The hacking scandal raises the age old debate whether pubic figures have a right to privacy. Some fairly old Leeds University research indicates that most of us agree they do, and most of us would clearly abhor the intrusion into medical records of family members that characterized the Church case, but what price privacy? Charlotte Church is estimated to be worth over £10million pounds, money entirely generated through her public profile. Do that loyal public therefore have a right to all the salacious gossip about Church's toilet antics, and where do you draw the line?

I believe that privacy is a bargaining tool. The more you put yourself in the public eye with docu-soaps of your beautiful family, the more we can also expect to learn of your drink driving conviction or your less than rosy relationship with on-off boyfriend/girlfriend/manager.

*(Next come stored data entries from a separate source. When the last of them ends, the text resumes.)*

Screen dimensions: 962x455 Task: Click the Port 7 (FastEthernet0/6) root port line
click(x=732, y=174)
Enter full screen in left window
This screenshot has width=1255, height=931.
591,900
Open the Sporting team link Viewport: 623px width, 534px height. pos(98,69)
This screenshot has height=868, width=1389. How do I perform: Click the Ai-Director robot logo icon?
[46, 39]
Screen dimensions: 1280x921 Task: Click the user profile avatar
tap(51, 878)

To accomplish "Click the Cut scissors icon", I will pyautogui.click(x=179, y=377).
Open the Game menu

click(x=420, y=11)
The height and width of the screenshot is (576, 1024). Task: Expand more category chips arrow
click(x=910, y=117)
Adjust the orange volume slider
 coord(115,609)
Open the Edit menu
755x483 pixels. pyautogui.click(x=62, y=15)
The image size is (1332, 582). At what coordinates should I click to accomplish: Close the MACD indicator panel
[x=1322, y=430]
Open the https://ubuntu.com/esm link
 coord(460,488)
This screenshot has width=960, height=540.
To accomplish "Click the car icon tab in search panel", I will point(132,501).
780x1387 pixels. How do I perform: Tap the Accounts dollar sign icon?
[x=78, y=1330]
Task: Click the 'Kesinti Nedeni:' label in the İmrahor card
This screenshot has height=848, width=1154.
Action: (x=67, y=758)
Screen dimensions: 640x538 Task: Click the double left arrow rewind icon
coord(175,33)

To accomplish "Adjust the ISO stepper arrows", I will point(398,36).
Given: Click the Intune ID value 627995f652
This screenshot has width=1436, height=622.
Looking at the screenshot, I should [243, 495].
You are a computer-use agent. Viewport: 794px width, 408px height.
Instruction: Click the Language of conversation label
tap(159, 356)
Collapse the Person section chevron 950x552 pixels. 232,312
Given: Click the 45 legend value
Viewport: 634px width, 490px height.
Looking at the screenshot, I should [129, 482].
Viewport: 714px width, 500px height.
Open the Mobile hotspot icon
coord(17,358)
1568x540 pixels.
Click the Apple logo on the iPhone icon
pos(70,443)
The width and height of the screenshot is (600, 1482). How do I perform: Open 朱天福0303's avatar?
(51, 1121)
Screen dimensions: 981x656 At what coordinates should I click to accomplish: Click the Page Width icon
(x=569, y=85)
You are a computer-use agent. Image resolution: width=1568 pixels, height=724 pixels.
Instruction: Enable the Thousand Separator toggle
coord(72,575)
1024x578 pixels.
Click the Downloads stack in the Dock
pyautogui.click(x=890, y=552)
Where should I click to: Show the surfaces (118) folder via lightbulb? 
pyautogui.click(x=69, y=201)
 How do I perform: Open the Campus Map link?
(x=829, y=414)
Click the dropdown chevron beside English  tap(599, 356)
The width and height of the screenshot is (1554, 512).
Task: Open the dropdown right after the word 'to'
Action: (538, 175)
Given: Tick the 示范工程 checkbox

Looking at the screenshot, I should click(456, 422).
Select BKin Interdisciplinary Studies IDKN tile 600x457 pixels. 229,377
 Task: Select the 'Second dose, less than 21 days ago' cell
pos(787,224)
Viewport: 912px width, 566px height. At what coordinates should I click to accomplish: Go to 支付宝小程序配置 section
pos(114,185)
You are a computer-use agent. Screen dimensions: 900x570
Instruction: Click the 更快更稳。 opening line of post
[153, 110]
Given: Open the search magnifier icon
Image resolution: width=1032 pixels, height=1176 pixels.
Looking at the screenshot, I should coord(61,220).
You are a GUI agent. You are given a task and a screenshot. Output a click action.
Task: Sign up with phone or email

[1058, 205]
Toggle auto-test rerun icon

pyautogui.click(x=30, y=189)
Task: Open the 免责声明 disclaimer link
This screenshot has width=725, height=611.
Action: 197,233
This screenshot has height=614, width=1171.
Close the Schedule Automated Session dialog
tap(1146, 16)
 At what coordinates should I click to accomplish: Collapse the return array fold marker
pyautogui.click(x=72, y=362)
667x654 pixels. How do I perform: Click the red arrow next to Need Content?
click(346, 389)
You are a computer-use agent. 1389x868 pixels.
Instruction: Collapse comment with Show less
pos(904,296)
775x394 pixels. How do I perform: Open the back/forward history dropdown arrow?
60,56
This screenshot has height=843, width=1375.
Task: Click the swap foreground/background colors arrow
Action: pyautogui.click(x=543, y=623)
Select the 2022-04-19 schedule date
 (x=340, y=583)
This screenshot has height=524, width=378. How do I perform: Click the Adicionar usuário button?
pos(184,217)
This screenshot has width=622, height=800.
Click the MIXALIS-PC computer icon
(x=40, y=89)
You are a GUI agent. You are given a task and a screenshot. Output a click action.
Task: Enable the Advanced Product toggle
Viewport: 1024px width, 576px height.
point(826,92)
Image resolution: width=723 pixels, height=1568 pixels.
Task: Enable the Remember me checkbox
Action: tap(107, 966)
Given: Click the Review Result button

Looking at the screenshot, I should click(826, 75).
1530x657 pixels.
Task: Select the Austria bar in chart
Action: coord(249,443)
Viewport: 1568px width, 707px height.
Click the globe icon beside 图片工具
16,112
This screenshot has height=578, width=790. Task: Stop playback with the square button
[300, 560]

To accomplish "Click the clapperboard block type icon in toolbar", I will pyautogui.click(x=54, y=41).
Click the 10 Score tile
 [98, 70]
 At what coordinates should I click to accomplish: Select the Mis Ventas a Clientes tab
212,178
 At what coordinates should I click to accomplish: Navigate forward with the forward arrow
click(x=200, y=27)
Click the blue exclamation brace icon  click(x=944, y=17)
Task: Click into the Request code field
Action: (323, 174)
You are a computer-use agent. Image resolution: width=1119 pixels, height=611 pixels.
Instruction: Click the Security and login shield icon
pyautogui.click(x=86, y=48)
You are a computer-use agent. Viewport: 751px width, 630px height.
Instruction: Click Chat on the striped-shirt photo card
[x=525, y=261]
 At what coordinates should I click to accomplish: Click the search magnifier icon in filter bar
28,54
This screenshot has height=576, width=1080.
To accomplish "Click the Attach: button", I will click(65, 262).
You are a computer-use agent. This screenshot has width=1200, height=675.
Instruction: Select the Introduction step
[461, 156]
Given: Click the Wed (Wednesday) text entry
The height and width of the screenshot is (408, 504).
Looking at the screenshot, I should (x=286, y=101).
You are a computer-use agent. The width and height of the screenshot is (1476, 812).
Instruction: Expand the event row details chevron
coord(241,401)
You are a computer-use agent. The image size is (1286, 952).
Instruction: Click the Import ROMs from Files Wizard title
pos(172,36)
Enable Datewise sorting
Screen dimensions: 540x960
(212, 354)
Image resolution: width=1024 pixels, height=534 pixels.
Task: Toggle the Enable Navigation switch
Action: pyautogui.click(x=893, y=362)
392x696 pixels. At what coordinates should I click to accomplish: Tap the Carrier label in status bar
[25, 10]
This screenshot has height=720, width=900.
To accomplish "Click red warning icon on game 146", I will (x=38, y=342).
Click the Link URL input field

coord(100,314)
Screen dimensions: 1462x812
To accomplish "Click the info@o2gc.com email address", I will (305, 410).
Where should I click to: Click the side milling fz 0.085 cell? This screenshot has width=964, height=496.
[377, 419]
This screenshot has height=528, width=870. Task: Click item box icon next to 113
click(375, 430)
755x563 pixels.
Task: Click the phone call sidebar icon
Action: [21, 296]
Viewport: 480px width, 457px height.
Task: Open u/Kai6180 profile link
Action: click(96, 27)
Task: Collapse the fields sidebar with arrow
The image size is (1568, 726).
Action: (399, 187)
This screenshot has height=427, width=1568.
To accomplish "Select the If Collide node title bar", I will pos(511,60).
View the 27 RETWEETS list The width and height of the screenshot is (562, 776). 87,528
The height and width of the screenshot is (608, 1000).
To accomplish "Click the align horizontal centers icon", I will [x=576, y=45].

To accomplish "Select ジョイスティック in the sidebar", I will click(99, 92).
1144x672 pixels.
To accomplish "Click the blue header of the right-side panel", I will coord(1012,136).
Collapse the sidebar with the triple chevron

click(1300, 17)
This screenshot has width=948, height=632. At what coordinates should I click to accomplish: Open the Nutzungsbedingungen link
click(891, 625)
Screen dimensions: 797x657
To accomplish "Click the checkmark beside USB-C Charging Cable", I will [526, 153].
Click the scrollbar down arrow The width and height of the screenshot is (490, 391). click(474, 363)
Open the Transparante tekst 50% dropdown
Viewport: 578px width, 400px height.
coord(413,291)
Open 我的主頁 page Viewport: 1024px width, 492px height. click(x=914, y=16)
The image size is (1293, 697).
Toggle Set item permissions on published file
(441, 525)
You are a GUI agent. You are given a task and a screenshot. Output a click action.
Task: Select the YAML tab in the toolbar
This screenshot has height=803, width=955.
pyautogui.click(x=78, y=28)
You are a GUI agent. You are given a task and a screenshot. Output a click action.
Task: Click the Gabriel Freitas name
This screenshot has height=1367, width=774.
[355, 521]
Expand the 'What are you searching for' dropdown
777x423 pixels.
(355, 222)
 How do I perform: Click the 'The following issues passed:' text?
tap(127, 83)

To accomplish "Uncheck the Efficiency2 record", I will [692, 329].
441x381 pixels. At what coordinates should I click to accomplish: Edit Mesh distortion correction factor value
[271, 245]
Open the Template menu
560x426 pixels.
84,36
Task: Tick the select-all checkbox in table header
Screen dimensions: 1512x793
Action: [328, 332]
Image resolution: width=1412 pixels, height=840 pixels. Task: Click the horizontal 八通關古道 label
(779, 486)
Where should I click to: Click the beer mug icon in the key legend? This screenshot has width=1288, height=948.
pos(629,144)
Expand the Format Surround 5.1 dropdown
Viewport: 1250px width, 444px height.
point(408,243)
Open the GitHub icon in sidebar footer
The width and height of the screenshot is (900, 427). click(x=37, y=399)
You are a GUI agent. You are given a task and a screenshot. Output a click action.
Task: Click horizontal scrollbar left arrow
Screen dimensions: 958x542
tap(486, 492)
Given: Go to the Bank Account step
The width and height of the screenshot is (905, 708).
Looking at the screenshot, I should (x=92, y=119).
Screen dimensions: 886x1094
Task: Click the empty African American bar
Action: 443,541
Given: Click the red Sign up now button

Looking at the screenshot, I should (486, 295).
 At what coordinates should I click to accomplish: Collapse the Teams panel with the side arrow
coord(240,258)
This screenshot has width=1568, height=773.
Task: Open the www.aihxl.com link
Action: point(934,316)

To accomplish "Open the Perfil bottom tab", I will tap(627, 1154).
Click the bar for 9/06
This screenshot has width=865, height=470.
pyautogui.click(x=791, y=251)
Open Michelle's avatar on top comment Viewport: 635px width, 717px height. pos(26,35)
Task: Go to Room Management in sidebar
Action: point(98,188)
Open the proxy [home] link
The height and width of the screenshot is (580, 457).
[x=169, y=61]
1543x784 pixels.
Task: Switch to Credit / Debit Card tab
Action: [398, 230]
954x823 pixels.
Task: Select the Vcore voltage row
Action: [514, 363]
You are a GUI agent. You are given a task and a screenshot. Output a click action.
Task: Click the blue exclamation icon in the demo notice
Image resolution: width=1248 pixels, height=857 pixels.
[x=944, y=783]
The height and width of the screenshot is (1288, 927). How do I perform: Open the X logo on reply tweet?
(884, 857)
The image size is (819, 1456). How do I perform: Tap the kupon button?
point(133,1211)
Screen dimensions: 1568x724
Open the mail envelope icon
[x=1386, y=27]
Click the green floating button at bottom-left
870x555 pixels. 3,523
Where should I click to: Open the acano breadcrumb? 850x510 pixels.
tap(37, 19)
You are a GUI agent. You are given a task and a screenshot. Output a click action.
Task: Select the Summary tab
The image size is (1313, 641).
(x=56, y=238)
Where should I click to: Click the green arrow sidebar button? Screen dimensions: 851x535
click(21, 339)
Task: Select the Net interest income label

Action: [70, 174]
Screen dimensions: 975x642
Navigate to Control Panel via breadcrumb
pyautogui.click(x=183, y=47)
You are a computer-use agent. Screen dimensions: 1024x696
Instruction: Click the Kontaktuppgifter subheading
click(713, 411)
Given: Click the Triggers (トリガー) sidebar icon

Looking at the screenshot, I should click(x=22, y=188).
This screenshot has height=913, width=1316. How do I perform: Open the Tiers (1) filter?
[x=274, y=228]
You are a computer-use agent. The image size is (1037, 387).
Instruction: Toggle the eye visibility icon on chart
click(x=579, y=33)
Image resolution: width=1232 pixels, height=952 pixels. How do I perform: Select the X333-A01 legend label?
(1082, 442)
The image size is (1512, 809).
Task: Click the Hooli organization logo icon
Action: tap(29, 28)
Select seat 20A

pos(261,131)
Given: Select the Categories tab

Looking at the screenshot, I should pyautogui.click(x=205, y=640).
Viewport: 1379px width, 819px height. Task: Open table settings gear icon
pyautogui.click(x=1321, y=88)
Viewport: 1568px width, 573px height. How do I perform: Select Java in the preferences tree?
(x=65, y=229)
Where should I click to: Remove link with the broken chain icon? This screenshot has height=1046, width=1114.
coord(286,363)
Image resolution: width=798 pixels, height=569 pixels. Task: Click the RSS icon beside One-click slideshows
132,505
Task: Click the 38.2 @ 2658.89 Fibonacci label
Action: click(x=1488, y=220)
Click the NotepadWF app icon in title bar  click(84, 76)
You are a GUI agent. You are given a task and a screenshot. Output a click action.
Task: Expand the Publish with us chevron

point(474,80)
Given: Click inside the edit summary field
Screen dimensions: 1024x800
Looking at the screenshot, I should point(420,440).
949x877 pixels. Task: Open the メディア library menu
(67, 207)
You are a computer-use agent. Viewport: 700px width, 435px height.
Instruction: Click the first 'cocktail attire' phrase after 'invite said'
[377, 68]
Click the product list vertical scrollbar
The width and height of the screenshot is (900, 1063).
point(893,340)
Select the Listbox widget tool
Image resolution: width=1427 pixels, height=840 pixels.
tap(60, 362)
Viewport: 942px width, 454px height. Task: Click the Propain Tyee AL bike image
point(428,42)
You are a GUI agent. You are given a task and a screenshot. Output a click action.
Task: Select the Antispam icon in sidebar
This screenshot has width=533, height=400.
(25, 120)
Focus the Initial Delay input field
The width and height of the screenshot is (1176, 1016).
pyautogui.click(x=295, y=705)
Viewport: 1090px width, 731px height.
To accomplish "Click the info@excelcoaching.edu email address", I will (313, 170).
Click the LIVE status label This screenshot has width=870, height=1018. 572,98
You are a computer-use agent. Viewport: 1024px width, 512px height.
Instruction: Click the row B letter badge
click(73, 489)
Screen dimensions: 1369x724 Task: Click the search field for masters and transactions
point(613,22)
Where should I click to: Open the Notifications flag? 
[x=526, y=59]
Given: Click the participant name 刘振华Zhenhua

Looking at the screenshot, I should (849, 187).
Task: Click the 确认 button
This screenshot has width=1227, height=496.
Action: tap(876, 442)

Never has this been better demonstrated than by Katie Price, a woman who sells her privacy by the minute like an ever spinning taxi meter, asking for privacy during her separation from reality TV husband Peter Andre.

It's easy to resent celebrities for having the means and opportunity to extract huge pay-outs when they feel exposed, but this is a concern we should all have. Pending changes to Google's privacy policy, and the admission by Facebook that their mobile app can read your text messages should remind us all that we make our own bargains in exchange for invasions into our privacy. In return for using their search engine, free email or the ability to share pictures of LOL Kittens and details of what you had for lunch these companies track most things you do online. Google records every time you check your symptoms to see if you have an STI, Facebook has pictures of you vomiting into a rubbish bin at 3am and Twitter knows you were in the pub that day you called in sick to work.

It's a terrifying amount of data we allow to be collected about ourselves, but it's probably not time to join the tin-foil hat brigade just yet. Yes, you can delete your Facebook profile and stop using Twitter, but can you live without Google Search or email? I have friends who for various reasons have become worried about this. One for an entirely practical reason (he is a teacher, and is inundated with Friend Requests from the little darlings) uses an entirely false name on Facebook, another has abbreviated his name because he's worried potential employers will research him. I'm not sure what he's worried they will find. Maybe he had sex with Charlotte Church in a toilet, or maybe he has a drink driving conviction. Maybe I should name him here so he can sue Huffington Post for invading his privacy.

I'm glad Charlotte Church and her family got an apology but I'm disappointed she had to spend so much on lawyers to get there. I'm certainly not convinced that she deserves such massive damages. We all bargain with our privacy, I just wish mine was worth £300,000 pounds.